• What you need to do:
What is the number of lines in the entries that contain the word "Phương"? Answer with that figure alone.

[Opening Data for analysis section]

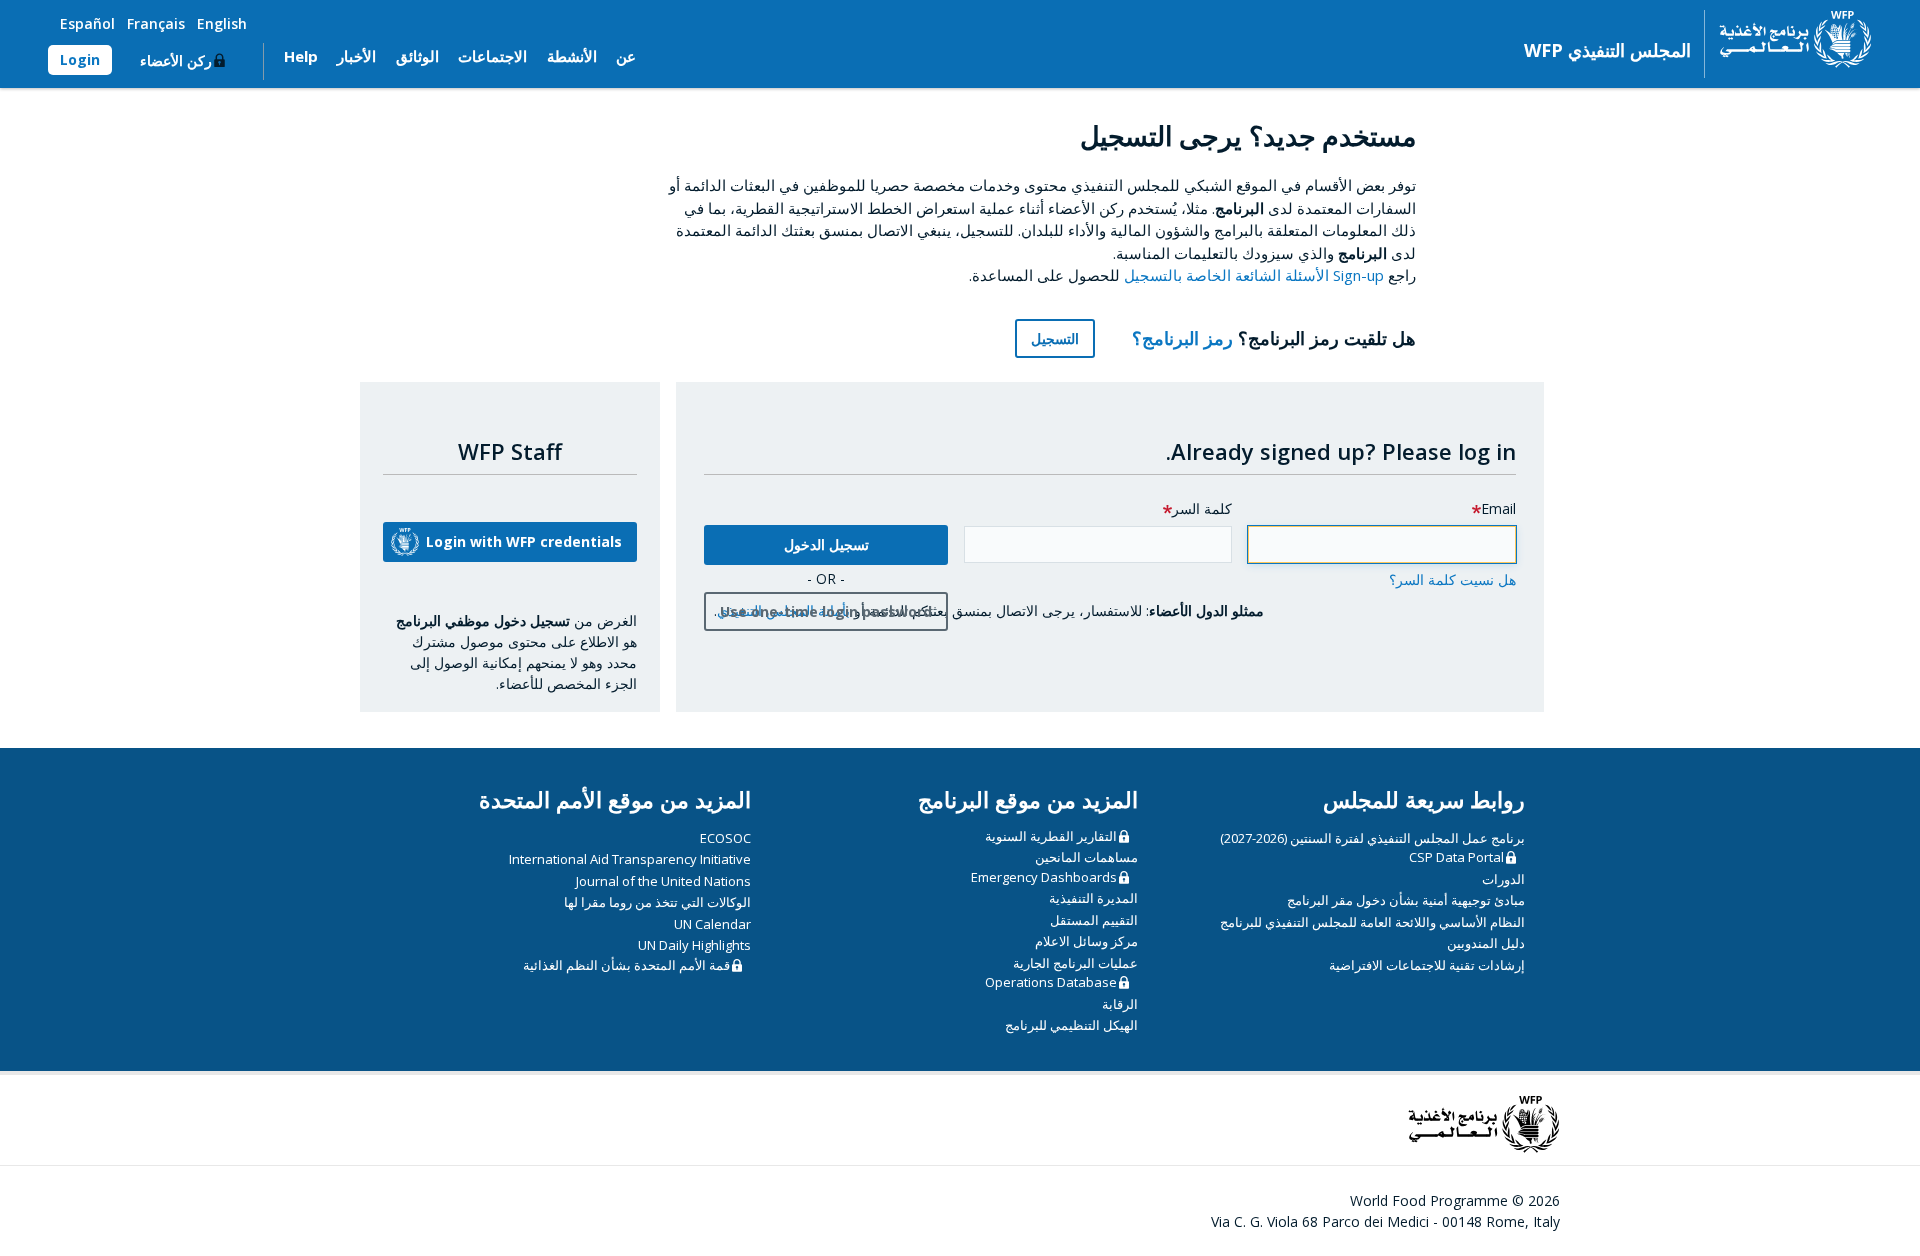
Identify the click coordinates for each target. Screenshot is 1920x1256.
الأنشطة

[Closing Data for analysis section]
[Opening Data for analysis section]

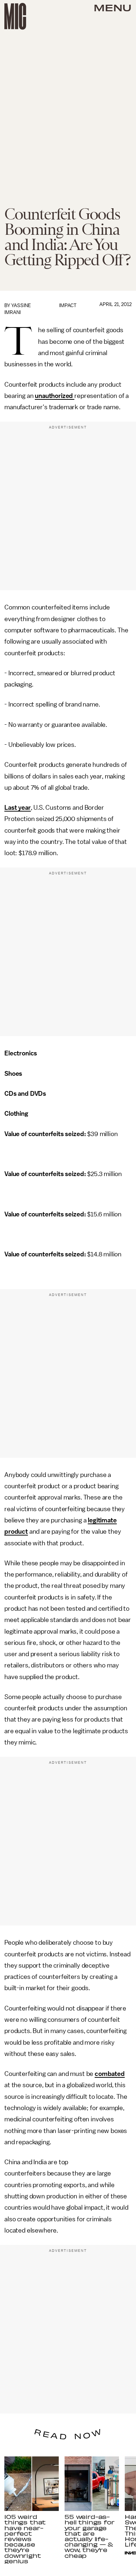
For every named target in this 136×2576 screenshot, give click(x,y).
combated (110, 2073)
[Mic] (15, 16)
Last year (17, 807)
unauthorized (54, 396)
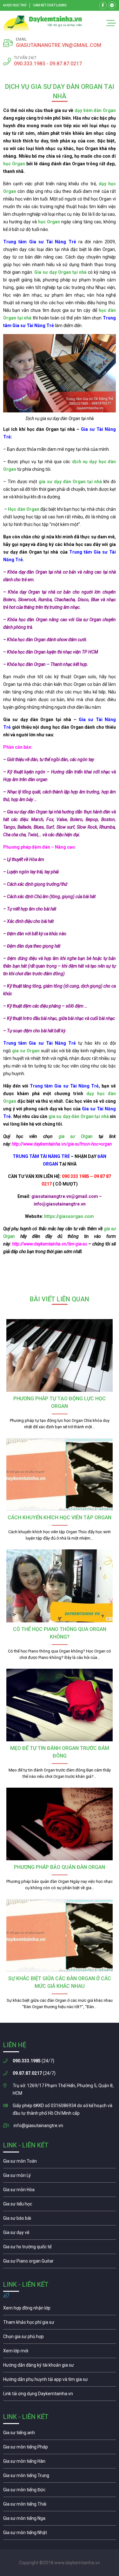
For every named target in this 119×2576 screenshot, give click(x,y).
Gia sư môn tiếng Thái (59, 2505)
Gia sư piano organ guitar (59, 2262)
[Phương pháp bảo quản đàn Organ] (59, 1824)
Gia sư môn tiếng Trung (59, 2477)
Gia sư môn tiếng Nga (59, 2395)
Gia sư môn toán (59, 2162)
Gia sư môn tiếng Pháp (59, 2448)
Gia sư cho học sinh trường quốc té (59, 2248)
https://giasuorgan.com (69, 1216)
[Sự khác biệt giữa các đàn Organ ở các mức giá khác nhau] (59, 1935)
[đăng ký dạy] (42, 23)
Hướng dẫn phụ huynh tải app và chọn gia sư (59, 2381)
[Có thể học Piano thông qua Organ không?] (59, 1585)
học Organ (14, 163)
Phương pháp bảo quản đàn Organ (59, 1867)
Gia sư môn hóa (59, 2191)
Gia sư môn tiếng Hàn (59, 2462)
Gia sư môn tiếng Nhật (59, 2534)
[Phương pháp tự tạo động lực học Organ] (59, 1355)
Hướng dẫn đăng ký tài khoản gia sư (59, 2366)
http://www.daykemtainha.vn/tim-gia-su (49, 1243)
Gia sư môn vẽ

[Closing Data for analysis section]
[Opening Data for analysis section]

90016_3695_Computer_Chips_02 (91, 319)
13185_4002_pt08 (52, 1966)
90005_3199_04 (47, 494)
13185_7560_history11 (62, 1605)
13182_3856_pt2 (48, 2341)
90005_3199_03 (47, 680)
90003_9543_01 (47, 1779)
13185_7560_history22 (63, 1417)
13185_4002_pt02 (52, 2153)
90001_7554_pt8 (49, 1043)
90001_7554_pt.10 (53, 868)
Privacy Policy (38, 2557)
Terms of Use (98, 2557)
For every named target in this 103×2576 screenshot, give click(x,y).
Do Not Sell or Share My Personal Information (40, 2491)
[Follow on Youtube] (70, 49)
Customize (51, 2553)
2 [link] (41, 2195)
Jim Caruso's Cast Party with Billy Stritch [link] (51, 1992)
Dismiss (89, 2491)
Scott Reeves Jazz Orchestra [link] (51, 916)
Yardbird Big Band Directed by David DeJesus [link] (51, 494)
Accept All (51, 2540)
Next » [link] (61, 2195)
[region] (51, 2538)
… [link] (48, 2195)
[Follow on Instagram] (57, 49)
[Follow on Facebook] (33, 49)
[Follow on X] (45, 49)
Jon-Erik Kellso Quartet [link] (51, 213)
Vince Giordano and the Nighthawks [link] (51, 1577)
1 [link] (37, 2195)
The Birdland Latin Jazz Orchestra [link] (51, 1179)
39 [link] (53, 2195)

[Closing Data for analysis section]

• Output for this task:
3